The little concrete prefab hut still stands in the field
that used to be the playground for what was once Sowerby Infant School. The
prefab was one of my first classrooms and it had windows you could look out of,
though there was little to see, unlike those of the classrooms in the main
school building, which could only be reached by the teacher’s long hook. When
the bell went for playtime and after we’d filed out into the yard, mayhem ensued,
but in lessons silence reigned except by invitation.
In my time the old grammar school had become the Thirsk &
Sowerby Junior School, which took on ages seven to eleven, at the end of which
time we took the old Eleven Plus exam, the sorting hat of its age, which divided
us into grammar or secondary-modern by delving into the workings of our mind. I
know that I got one question wrong and that question was “What is the shortest distance
between two points?” In those days there was no such thing as multiple choice
and having never heard the expression before I was at a loss to conjure up the
required form of words. Conferring with classmates afterwards only one inky
swot had written the right answer but he couldn’t recall where he’d heard it.
I was caned three times in junior school and apart from
one instance when I was bang to rights – talking out of turn – I maintain my
innocence to this day. The teacher who administered the punishment – in full view
for maximum effect – was later revealed to be a predatory paedophile with a
taste for the boys in his charge. They've always been there. Otherwise, like all but a very tiny minority,
we did exactly what was asked of us and performed our tasks in near silence. The
windows in most classrooms were too high to be able to see anything but
rooftops; only the windows of the newly erected Portakabin looked over the
sports field but they were at the back of the room and any craning round would
be instantly detected.
And then on to big school, with windows everywhere which,
for some, proved irresistible, especially on upper floors as the view stretched
all the way to the Hambleton Hills, the steep-sided slip face of the small rift
valley of the Vale of Mowbray. Thirsk Grammar and Secondary Modern School was
the first place I encountered aggressive misbehaviour and disrespect for teachers and almost all of it emanated from a recent addition. Before the raising of the school leaving
age caused a proliferation of ‘Rosla’ blocks another Portakabin was pressed
into service to contain, rather than educate, the remedial class.

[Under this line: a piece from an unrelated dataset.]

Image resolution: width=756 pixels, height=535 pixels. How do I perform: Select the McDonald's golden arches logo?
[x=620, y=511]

Still a few years away from being as inquisitive as I
later became I never questioned the etymology of ‘remedial’ and the word became
a shorthand for the sort of unruly, troublesome, hulking teenagers you would go
to lengths to avoid. Nobody wanted to get on the wrong side of ‘a remedial’

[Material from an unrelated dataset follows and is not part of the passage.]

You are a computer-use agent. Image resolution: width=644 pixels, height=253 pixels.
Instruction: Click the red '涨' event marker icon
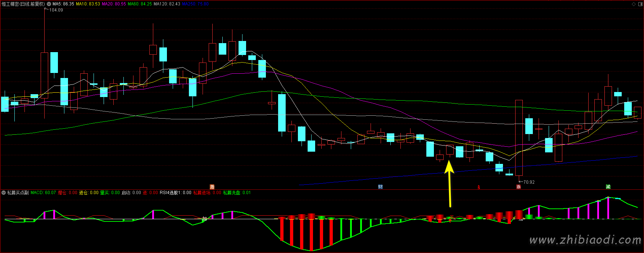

including many of the teachers. The poor sod who was their form master had
clearly drawn a short straw indeed and was looked on with pity by staff and
pupils alike. One year he didn’t return; we all assumed he had died from the
strain.
So, for my entire school life apart from the odd high
spirited heckling or the occasional ink fights (remember them?) disruptive
behaviour was kept in check by a combination of stern but dedicated teachers
and the notion that both teachers and parents were in cahoots to keep us in
check. Those big side windows were a constant distraction and what pictures
they showed but on the whole we sat in rows and shut our mouths and learned our
lessons. Nobody wanted to be thought of as a remedial. But in my final years I saw the façade begin to slip and this slide into indiscipline
had a name. Comprehensive.
The loser has to teach Year Nine...
Now, many decades into that experiment is it any wonder that
much of what passes for education in British schools is reduced to crowd
control? From what was once revered around the world – we used to laugh, heartily
at the dire state of education in the USA – we have descended into the pitched
battle described in a recent report by Professor Terry Haydn of the University
of East Anglia. Turning the behavioural clock back is likely to be a near
impossibility but unless something is done to restore classroom discipline we
may as well accept that all state schools are remedial schools now.